Spero abbiate trascorso una buona estate e che siate pronti a ripartire con una nuova stagione di danza.

Ecco, con una punta di amarezza devo dire che per la danza italiana questa non è stata proprio una bellissima estate, ci siamo lasciati prima della pausa parlando della famigerata riforma del settore sportivo che tutto sommato pare sia stata salutata positivamente dalla maggior parte di voi, tuttavia mi ritrovo ancora qui a parlarne in questo primo numero di SetteOtto. Potete anche smettere di leggere se non ve la sentite di andare avanti, non me la prendo.

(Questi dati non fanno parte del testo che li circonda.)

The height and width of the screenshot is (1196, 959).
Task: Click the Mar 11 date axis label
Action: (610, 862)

In questa pausa estiva trascorsa, come per me di consueto, chiusa a casa perché soffro maledettamente sia il caldo che l’esposizione al sole, ho preso un’importante decisione: seppellire l’ascia di guerra davanti a tutte le assurdità riguardanti il nostro lavoro che finora mi hanno sempre fatto saltare in piedi sulla sedia per protestare. Dopo anni da incorreggibile idealista, ho capito che sperare in una coscienza di categoria è una chimera, un animale mitologico, un sogno che mai diverrà realtà, che lottare per i propri diritti in questo settore sia una fatica troppo grande da condividere con quei pochi sparuti che hanno voglia di agire e non solo di lamentarsi, con quella sgradevole sensazione di fare qualcosa che in fondo non interessa davvero a nessuno. Ho deciso quindi per un gesto di amore verso me stessa rassegnandomi al contesto di mediocrità sociale e civile in cui ormai grufoliamo da secoli, non voglio più preoccuparmi di niente e accettare passivamente tutto ciò che arriva, come molti attorno a me fanno da sempre, vivendo serenamente e senza alcun senso di colpa per ciò che lasceremo alle generazioni future.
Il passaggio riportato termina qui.